The point of this, in constructing a model of news, is we don't have access to a perfect account of what really happened. We have at best access to multiple contested accounts. How much can we trust them?

Among the trust issues on the Internet are
  1. Is this user who they say they are?
  2. Is this user one of many 'sock puppets' operated by a single entity?
  3. Is this user generally truthful?
  4. Does this user have an agenda?

Clues to trustworthiness

I wrote in the CollabPRES essay about webs of trust. I still think webs of trust are the best way to establish trustworthiness. But there have to be two parallel dimensions to the web of trust: there's 'real-life' trustworthiness, and there's reputational - online - trustworthiness. There are people I know only from Twitter whom nevertheless I trust highly; and there are people I know in real life as real people, but don't necessarily trust as much.

If I know someone in real life, I can answer the question 'is this person who they say they are'. If the implementation of the web of trust allows me to tag the fact that I know this person in real life, then, if you trust me, then you have confidence this person exists in real life.

Obviously, if I don't know someone in real life, then I can still assess their trustworthiness through my evaluation of the information they post, and in scoring that evaluation I can allow the system to model the degree of my trust for them on each of the different subjects on which they post. If you trust my judgement of other people's trustworthiness, then how much I trust them affects how much you trust them, and the system can model that, too.

Alleged follower network of Twitter user DavidJo52951945,
alleged to be a Russian sock-puppet
However, the web of trust has limits. If thirty users of a system all claim to know one another in real life, but none (or only one) of them are known in real life by anyone outside the circle, they may be, for example, islanders on a remote island. But they may also all be sock-puppets operated by the same entity.

Also, a news system based in the southern United States, for example, will have webs of trust biased heavily towards creationist worldviews. So an article on, for example, a new discovery of a dinosaur fossil which influences understanding of the evolution of birds is unlikely to be scored highly for trustworthiness on that system.

I still think the web of trust is the best technical aid to assessing the trustworthiness of an author, but there are some other clues we can use.

Alleged posting times of DavidJo52951945
There is an interesting thread on Twitter this morning about a user who is alleged to be a Russian disinformation operative. The allegation is based (in part) on the claim that the user posts to Twitter only between 08:00 and 20:00 Moscow time. Without disputing other elements of the case, that point seems to me weak. The user may be in Moscow; or may be (as he claims) in Southampton, but a habitual early riser.

But modern technology allows us to get the location of the device from which a message was sent. If Twitter required that location tracking was enabled (which it doesn't, and, I would argue, shouldn't), then a person claiming to be tweeting from one location using a device in another location would be obviously less trustworthy.

There are more trust cues to be drawn from location. If the location from which a user communicates never moves, then that's a cue. Of course, the person may be housebound, for example, so it's not a strong cue. Equally, people may have many valid reasons for choosing not to reveal their location; but simply having or not having a revealed location is a cue to trustworthiness.  Of course, location data can be spoofed. It should never be trusted entirely; it is only another clue to trustworthiness.

Allegedly also, the user claims to have a phone number which is the same as a UKIP phone number in Northern Ireland.

****************

TASKS TO PERFORM:
[1] Name every trust issue on the Internet that the piece on online trust lists.
[2] Answer these questions from the piece on online trust:
(a) In which essay did the writer earlier discuss webs of trust?
(b) How many users claim to know one another in real life in the example of the limits of the web of trust?
(c) Between which hours, in Moscow time, does the alleged disinformation operative reportedly post to Twitter?
[3] Continue the piece on online trust, starting after its last sentence.

DATA SECTION:
****************

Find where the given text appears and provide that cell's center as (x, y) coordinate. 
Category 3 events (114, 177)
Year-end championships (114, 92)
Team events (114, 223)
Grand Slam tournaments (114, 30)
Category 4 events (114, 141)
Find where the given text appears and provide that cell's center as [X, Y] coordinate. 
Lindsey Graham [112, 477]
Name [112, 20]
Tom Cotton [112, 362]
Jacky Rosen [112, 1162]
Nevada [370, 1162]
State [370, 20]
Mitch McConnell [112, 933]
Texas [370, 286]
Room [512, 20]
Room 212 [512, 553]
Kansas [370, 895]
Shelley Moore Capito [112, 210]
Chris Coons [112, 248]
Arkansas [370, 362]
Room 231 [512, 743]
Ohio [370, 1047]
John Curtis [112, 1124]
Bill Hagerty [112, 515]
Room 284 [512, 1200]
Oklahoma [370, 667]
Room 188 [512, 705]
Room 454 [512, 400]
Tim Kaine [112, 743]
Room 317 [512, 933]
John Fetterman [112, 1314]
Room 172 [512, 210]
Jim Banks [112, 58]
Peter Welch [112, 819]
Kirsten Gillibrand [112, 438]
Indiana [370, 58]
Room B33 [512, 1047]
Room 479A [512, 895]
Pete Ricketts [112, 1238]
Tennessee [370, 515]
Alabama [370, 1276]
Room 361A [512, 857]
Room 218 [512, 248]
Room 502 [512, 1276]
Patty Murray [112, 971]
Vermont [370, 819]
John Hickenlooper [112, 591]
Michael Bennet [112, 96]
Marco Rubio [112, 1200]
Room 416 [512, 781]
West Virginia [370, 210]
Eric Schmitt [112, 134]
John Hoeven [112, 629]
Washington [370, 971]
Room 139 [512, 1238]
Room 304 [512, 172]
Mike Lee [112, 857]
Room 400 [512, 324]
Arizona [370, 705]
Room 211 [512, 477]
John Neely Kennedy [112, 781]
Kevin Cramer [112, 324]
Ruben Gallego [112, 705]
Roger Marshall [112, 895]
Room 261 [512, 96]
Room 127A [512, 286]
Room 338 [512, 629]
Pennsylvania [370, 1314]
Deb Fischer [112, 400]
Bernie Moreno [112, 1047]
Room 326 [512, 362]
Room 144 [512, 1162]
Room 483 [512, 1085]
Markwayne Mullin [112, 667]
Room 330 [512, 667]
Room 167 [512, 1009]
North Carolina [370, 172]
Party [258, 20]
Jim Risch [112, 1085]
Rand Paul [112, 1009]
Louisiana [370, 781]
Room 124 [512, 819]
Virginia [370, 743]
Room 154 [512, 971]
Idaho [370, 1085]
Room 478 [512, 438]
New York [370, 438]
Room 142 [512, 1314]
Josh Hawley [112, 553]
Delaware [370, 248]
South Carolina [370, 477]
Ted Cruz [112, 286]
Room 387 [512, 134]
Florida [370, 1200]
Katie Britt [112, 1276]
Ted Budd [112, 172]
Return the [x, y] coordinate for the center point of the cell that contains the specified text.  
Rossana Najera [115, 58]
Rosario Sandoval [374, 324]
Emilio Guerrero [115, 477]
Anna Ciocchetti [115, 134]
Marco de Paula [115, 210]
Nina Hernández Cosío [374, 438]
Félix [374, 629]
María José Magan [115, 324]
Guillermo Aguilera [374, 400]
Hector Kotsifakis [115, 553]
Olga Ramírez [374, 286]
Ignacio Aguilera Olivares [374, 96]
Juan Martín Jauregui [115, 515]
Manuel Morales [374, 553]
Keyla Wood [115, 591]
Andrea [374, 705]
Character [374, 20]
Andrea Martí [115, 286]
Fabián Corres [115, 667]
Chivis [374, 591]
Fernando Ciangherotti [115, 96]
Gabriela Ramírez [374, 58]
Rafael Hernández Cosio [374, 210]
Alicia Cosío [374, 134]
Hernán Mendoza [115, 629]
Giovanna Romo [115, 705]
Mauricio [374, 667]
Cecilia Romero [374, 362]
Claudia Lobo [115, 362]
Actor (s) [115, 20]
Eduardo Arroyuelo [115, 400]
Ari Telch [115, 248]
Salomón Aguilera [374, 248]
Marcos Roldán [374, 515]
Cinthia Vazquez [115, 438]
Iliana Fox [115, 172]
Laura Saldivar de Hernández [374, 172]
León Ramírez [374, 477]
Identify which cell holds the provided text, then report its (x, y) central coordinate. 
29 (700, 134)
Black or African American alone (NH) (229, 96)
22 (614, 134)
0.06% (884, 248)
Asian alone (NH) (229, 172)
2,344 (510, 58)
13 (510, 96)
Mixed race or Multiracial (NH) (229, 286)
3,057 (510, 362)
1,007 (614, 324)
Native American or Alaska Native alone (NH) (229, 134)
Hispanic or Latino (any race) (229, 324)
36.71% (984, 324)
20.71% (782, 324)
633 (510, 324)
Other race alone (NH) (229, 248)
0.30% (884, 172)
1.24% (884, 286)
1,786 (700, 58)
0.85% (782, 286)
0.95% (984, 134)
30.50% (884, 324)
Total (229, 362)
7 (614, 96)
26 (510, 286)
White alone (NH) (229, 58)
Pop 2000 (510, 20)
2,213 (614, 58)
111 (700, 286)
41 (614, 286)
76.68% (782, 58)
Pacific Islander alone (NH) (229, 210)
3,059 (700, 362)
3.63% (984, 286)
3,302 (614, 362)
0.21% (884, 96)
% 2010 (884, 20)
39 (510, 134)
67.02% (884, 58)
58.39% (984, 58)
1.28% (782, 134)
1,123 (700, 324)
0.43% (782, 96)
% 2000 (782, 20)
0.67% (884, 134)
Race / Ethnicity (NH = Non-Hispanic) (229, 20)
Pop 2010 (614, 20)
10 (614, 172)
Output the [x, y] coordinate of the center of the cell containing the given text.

****************

ANSWERS BY TASK:
[1]
1. Is this user who they say they are?
2. Is this user one of many 'sock puppets' operated by a single entity?
3. Is this user generally truthful?
4. Does this user have an agenda?

[2]
(a) The CollabPRES essay.
(b) Thirty.
(c) Between 08:00 and 20:00.

[3]
Databases are awfully good at searching for identical numbers. If multiple users all claim to have the same phone number, that must reduce their presumed trustworthiness, and their presumed independence from one another. Obviously, a system shouldn't publish a user's phone number (unless they give it specific permission to do so, which I think most of us wouldn't), but if they have a verified, distinct phone number known to the system, that fact could be published. If they enabled location sharing on the device with that phone number, and their claimed posting location was the same as the location reported by the device, then that fact could be reported.

Another digression; people use different identities on different internet systems. Fortunately there are now mechanisms which allow those identities to be tied together. For example, if you trust what I post as simon_brooke on Twitter, you can look me up on keybase.io and see that simon_brooke on Twitter is the same person as simon-brooke on GitHub, and also controls the domain journeyman.cc, which you'll note is the domain of this blog.

So webs of trust can extend across systems, provided users are prepared to tie their Internet identities together.

The values (and limits) of anonymity

Many people use pseudonyms on the Internet; it has become accepted. It's important for news gathering that anonymity is possible, because news is very often information that powerful interests wish to suppress or distort; without anonymity there would be no whistle-blowers and no leaks; and we'd have little reliable information from repressive regimes or war zones.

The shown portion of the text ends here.